AAPI Heritage Month: Contributions to Aviation and Aeronautics

May 31, 2021

May is Asian American and Pacific Islander (AAPI) Heritage Month and Capitology Blog is highlighting the various contributions made by AAPI individuals in the STEM fields. In our last post, we talked about AAPI contributions to technology. This post will highlight AAPI contributions to aviation and aeronautics.


Katherine Sui Fun Cheung

In 1932, Katherine Sui Fun Cheung became the first Chinese-American woman to earn her pilot’s license. At the time, only about one percent of licensed pilots were women, making Cheung’s accomplishment even more astonishing.

Highlighted in an article for Vogue, author Lynn Yeager writes that Cheung made her first solo flight after a mere 12.5 hours of flight training.

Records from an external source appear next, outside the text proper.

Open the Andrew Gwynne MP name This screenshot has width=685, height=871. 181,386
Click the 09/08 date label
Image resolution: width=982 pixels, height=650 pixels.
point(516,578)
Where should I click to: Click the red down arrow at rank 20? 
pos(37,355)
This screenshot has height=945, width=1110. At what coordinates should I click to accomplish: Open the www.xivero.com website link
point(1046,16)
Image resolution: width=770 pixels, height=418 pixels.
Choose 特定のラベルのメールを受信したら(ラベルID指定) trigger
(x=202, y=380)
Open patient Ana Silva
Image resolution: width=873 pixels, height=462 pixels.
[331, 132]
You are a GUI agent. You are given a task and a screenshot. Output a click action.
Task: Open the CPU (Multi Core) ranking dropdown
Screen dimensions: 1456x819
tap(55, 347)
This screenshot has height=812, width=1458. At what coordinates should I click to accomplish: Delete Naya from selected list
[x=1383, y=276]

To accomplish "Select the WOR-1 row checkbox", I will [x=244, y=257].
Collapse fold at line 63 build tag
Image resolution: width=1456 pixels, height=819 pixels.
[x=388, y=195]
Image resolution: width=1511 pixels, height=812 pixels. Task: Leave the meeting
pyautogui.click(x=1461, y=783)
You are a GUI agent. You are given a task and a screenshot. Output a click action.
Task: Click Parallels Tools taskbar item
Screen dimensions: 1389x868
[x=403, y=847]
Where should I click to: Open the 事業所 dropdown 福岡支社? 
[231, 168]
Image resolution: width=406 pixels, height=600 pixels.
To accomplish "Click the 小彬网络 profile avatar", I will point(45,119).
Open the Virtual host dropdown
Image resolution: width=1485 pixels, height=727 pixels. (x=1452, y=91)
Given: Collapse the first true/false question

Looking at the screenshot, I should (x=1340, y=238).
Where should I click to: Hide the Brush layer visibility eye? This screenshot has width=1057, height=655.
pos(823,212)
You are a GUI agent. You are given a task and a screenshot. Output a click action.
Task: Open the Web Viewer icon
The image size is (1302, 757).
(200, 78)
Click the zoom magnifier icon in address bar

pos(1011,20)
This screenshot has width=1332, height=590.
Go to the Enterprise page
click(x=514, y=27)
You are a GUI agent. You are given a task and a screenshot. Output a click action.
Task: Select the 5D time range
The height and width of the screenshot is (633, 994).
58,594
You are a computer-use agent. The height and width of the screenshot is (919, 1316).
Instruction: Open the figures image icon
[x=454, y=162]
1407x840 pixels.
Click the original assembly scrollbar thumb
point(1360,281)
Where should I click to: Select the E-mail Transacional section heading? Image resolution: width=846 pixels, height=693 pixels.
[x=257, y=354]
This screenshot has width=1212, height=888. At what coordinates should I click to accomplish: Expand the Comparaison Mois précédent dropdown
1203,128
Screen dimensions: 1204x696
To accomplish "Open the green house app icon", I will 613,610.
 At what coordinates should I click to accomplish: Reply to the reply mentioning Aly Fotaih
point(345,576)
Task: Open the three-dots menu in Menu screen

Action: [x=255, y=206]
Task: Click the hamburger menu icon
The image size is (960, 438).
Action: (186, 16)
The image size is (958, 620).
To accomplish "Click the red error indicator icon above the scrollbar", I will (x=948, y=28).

She was friends with Amelia Earhart and was known for stunt flying – loops, spiral dives, and barrel rolls.

“I wasn’t interested in being in the kitchen like women were expected to do,” Cheung purportedly explained years later, shares Yeager.

Cheung was a member of the Ninety-Nines Club, an international group of female pilots founded by Earhart, and was the first Chinese woman to obtain an international flying license.

In 2017, a documentary titled Aviatrix: The Katherine Sui Fun Cheung Story was screened at the Chinese Historical Society Museum Learning Center in San Francisco.

 

Hazel Ying Lee

Another early pioneer in flight was Hazel Ying Lee, also a Chinese-American woman who obtained her pilot’s license in 1932. Lee was the first Chinese-American woman to fly for the U.S. military. 

According to an article by the FAA, Lee originally attempted to join the Chinese Air Force in 1933, but they did not allow women pilots. After attempting again in 1937 and again being denied entry, Lee returned to the United States in 1938. 

In 1942, Lee joined a flying detachment that would eventually merge with another to form the Women’s Airforce Service Pilots (WASP).

“Lee relished her role and her ethnicity, teaching her fellow WASPs about her culture, Chinese food,

and even inscribing classmates’ nicknames in Chinese characters with lipstick on their airplanes,” says the FAA.

Lee was an important part of the war effort, along with other WASPs, delivering planes that were eventually used by Russian allies. 

Sadly, Lee passed away two days after her plane crashed with another plane during a landing in Great Falls, Montana. She was the last WASP to die in service. 

 

Ellison Onizuka

Born in Hawaii, Ellison Onizuka was the first Asian-American in space. Onizuka began his career as an Air Force flight test engineer and test pilot. 

“He was a member of NASA's Astronaut Class of 1978, also known as the Thirty-Five New Guys, the first astronaut class in nearly a decade and also the first to include women, Hispanics and Asian and African Americans,” reports NASA.

Onizuka supported a number of technical assignments for NASA before making his first trip to space aboard the Space Shuttle Discovery in 1985. It was the third flight of Discovery, and was dedicated to Department of Defense payloads. Onizuka was primarily responsible for primary payload activities during the mission.

On January 28, 1986, Onizuka was to make his second trip to space aboard the Space Shuttle Challenger, when he, along with the six other crew members, lost their lives during an explosion that occurred shortly after lift-off.

He was posthumously awarded the Congressional Space Metal of Honor and promoted to the rank of Colonel.

Capitol Tech recognizes all of the members of the AAPI community who have made so many contributions to the world of aviation, aeronautics, and space flight, especially those whose lives were lost in the pursuit of the careers they loved.